**DO THIS:** Show each line of the records below that contains the word "address".

**SUPPLIED RECORDS:**
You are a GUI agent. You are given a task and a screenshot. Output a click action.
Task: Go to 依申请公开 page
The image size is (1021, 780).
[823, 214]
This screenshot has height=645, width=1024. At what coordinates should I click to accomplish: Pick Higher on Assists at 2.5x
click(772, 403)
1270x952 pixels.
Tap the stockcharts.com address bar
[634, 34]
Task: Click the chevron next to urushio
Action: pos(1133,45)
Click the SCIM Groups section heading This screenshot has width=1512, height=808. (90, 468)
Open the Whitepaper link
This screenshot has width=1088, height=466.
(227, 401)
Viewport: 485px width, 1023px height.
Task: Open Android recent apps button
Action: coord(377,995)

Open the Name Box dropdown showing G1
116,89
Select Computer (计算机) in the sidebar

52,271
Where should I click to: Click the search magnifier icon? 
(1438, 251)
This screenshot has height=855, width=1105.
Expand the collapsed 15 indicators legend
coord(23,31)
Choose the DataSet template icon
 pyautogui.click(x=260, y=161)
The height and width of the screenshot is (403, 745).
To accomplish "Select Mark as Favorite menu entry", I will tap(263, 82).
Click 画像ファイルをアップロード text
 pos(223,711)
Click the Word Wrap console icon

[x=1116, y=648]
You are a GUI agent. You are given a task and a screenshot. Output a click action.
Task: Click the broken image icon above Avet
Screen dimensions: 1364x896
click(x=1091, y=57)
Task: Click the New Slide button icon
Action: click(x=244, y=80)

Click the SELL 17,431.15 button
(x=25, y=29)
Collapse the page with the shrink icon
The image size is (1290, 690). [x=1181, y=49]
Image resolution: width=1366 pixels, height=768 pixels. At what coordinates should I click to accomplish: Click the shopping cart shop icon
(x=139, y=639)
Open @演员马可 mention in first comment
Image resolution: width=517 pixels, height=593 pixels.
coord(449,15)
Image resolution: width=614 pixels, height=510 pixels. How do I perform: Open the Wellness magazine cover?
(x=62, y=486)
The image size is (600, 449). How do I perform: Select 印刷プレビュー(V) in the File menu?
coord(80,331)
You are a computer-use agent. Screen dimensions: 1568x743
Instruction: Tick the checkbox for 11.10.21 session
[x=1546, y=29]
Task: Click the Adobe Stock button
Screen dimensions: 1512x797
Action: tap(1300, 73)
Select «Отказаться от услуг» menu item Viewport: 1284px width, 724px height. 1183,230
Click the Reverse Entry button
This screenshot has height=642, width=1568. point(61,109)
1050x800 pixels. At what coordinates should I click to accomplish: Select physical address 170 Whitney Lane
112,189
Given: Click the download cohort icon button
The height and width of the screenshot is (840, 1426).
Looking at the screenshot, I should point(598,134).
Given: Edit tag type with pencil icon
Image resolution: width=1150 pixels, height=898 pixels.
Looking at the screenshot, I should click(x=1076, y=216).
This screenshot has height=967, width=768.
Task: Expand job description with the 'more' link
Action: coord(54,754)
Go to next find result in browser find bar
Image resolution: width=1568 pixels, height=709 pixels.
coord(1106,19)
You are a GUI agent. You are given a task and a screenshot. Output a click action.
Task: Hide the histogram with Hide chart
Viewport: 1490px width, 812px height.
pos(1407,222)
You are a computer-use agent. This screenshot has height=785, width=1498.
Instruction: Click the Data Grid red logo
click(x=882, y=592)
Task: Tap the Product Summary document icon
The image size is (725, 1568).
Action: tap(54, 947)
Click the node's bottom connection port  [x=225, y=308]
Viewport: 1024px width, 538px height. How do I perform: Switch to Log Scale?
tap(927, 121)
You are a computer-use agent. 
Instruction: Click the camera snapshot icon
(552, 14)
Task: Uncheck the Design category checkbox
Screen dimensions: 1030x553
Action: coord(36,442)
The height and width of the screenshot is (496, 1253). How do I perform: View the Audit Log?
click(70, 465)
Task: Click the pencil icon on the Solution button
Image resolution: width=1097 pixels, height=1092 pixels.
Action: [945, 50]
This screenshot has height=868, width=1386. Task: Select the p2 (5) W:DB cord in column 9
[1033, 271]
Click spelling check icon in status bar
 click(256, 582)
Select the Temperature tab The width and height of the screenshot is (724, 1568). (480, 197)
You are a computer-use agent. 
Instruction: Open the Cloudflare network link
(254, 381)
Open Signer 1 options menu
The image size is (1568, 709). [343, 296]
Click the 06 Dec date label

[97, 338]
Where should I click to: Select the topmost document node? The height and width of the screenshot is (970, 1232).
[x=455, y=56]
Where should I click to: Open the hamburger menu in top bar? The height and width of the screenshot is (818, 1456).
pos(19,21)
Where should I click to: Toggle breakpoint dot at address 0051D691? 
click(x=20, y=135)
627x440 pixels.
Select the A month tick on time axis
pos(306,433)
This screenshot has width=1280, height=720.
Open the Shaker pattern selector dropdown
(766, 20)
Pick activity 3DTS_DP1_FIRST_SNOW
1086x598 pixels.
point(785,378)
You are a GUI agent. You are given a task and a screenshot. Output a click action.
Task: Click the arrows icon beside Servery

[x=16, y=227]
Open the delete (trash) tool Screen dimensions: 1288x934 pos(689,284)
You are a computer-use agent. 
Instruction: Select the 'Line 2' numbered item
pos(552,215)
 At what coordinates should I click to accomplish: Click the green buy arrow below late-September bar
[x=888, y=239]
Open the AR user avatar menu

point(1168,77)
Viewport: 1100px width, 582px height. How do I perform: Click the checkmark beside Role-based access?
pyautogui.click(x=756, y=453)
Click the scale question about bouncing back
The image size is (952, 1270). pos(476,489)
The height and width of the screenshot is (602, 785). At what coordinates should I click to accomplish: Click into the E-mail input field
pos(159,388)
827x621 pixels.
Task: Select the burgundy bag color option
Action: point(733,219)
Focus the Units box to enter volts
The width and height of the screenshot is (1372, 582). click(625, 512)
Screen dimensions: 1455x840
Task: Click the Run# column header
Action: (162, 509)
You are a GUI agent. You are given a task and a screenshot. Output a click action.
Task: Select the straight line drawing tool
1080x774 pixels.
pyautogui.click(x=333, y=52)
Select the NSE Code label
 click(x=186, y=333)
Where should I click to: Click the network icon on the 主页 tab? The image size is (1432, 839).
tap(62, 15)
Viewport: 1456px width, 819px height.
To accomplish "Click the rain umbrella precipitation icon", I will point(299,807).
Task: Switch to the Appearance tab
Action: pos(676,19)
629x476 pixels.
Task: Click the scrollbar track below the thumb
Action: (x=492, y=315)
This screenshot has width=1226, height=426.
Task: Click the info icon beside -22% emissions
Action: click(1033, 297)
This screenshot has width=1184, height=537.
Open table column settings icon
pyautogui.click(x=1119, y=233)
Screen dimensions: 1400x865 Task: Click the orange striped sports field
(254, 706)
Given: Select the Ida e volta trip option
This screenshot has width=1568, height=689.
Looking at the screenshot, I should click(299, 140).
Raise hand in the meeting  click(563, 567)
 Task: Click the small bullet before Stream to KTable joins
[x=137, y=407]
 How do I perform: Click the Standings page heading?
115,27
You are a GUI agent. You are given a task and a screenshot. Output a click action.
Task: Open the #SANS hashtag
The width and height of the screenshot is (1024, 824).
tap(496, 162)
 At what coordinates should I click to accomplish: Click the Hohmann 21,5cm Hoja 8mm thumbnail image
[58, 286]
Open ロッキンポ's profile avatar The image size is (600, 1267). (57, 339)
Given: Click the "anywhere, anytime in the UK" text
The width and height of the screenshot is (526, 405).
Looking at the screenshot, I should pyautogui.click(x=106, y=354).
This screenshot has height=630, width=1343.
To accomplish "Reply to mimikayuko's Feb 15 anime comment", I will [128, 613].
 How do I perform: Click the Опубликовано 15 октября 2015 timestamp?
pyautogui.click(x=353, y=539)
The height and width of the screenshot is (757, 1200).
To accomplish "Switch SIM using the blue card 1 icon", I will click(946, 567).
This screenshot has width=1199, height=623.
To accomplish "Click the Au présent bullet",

**WRITTEN RESPONSE:**
Tap the stockcharts.com address bar
1050x800 pixels. At what coordinates should I click to accomplish: Select physical address 170 Whitney Lane
Where should I click to: Toggle breakpoint dot at address 0051D691? 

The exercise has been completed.